基于邻居的模型可能还需要对数值特征进行缩放(例如,参见重新缩放对k-近邻模型的影响)。在存在异常值的情况下,一个不错的选择是使用RobustScaler
。
from sklearn.compose import ColumnTransformer
from sklearn.ensemble import IsolationForest
from sklearn.neighbors import LocalOutlierFactor
from sklearn.pipeline import make_pipeline
from sklearn.preprocessing import (
OneHotEncoder,
OrdinalEncoder,
RobustScaler,
)
def make_estimator(name, categorical_columns=None, iforest_kw=None, lof_kw=None):
"""Create an outlier detection estimator based on its name."""
if name == "LOF":
outlier_detector = LocalOutlierFactor(**(lof_kw or {}))
if categorical_columns is None:
preprocessor = RobustScaler()
else:
preprocessor = ColumnTransformer(
transformers=[("categorical", OneHotEncoder(), categorical_columns)],
remainder=RobustScaler(),
)
else: # name == "IForest"
outlier_detector = IsolationForest(**(iforest_kw or {}))
if categorical_columns is None:
preprocessor = None
else:
ordinal_encoder = OrdinalEncoder(
handle_unknown="use_encoded_value", unknown_value=-1
)
preprocessor = ColumnTransformer(
transformers=[
("categorical", ordinal_encoder, categorical_columns),
],
remainder="passthrough",
)
return make_pipeline(preprocessor, outlier_detector)
下面的fit_predict
函数返回X的平均异常值分数。
from time import perf_counter
def fit_predict(estimator, X):
tic = perf_counter()
if estimator[-1].__class__.__name__ == "LocalOutlierFactor":
estimator.fit(X)
y_pred = estimator[-1].negative_outlier_factor_
else: # "IsolationForest"
y_pred = estimator.fit(X).decision_function(X)
toc = perf_counter()
print(f"Duration for {model_name}: {toc - tic:.2f} s")
return y_pred
在本示例的其余部分,我们每个部分处理一个数据集。加载数据后,目标被修改为包含两类:0代表内点,1代表异常值。由于scikit-learn文档的计算限制,某些数据集的样本大小使用分层的train_test_split
进行了减少。
此外,我们设置n_neighbors
以匹配预期的异常值数量expected_n_anomalies = n_samples * expected_anomaly_fraction
。只要异常值的比例不是非常低,这是一个很好的启发式方法,原因是n_neighbors
至少应该大于人口较少的集群中的样本数量(参见使用局部异常因子 (LOF) 进行异常值检测)。
KDDCup99 - SA数据集#
Kddcup 99数据集是使用封闭网络和人工注入的攻击生成的。SA数据集是通过简单地选择所有正常数据和大约3%的异常比例获得的子集。
import numpy as np
from sklearn.datasets import fetch_kddcup99
from sklearn.model_selection import train_test_split
X, y = fetch_kddcup99(
subset="SA", percent10=True, random_state=42, return_X_y=True, as_frame=True
)
y = (y != b"normal.").astype(np.int32)
X, _, y, _ = train_test_split(X, y, train_size=0.1, stratify=y, random_state=42)

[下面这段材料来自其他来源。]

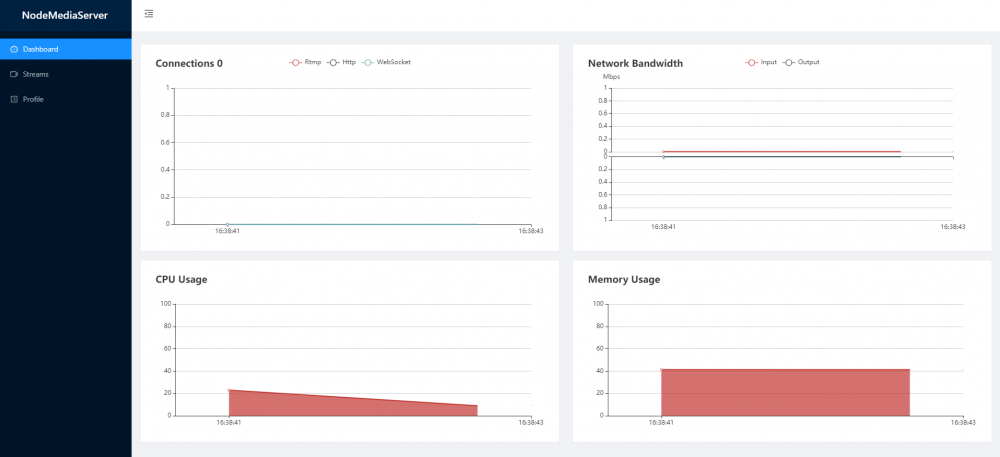Click the red Memory Usage area chart
Screen dimensions: 1000x457
785,393
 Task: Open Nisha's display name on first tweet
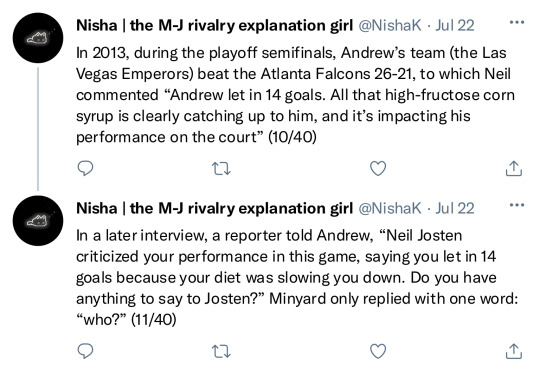215,25
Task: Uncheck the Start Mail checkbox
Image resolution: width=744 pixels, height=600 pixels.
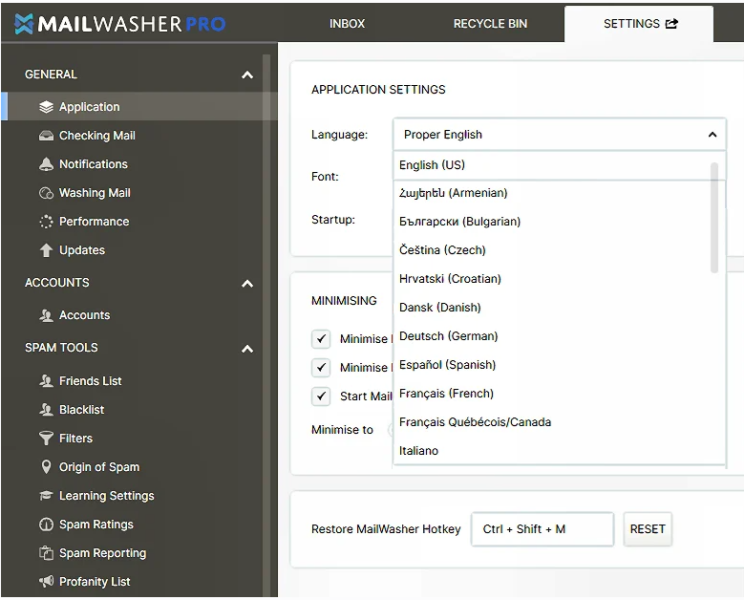Action: tap(321, 396)
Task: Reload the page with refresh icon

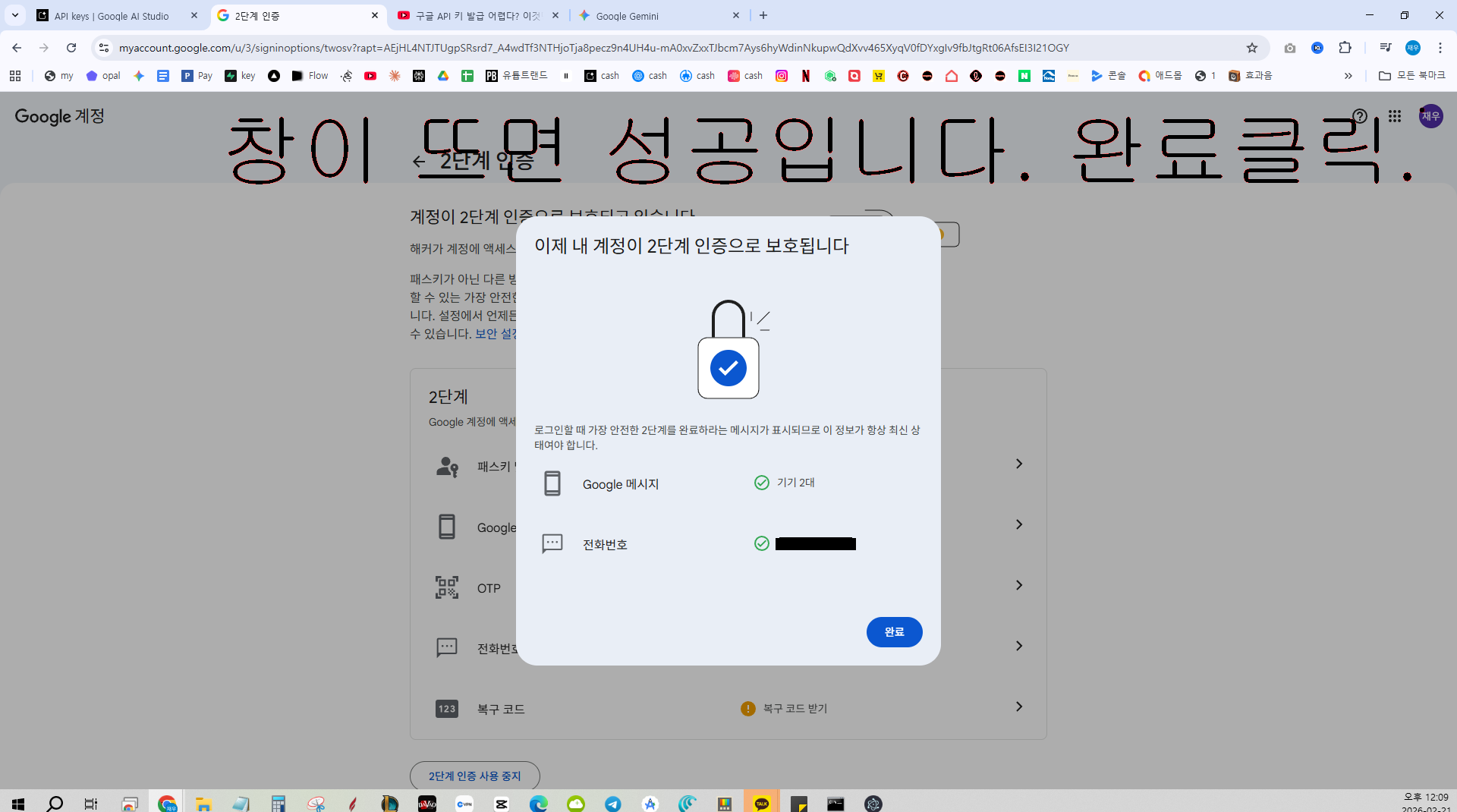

n_samples, anomaly_frac = X.shape[0], y.mean()
print(f"{n_samples} datapoints with {y.sum()} anomalies ({anomaly_frac:.02%})")
10065 datapoints with 338 anomalies (3.36%)
SA数据集包含41个特征,其中3个是分类特征:“protocol_type”、“service”和“flag”。
y_true = {}
y_pred = {"LOF": {}, "IForest": {}}
model_names = ["LOF", "IForest"]
cat_columns = ["protocol_type", "service", "flag"]
y_true["KDDCup99 - SA"] = y
for model_name in model_names:
model = make_estimator(
name=model_name,
categorical_columns=cat_columns,
lof_kw={"n_neighbors": int(n_samples * anomaly_frac)},
iforest_kw={"random_state": 42},
)
y_pred[model_name]["KDDCup99 - SA"] = fit_predict(model, X)
Duration for LOF: 2.14 s
Duration for IForest: 0.31 s
森林覆盖类型数据集#
森林覆盖类型是一个多类数据集,目标是给定森林区域内主要的树种。它包含54个特征,其中一些(“Wilderness_Area”和“Soil_Type”)已经是二进制编码的。虽然最初是作为分类任务设计的,但可以将内点视为标注为2的样本,将异常值视为标注为4的样本。
from sklearn.datasets import fetch_covtype
X, y = fetch_covtype(return_X_y=True, as_frame=True)
s = (y == 2) + (y == 4)
X = X.loc[s]
y = y.loc[s]
y = (y != 2).astype(np.int32)
X, _, y, _ = train_test_split(X, y, train_size=0.05, stratify=y, random_state=42)
X_forestcover = X # save X for later use
n_samples, anomaly_frac = X.shape[0], y.mean()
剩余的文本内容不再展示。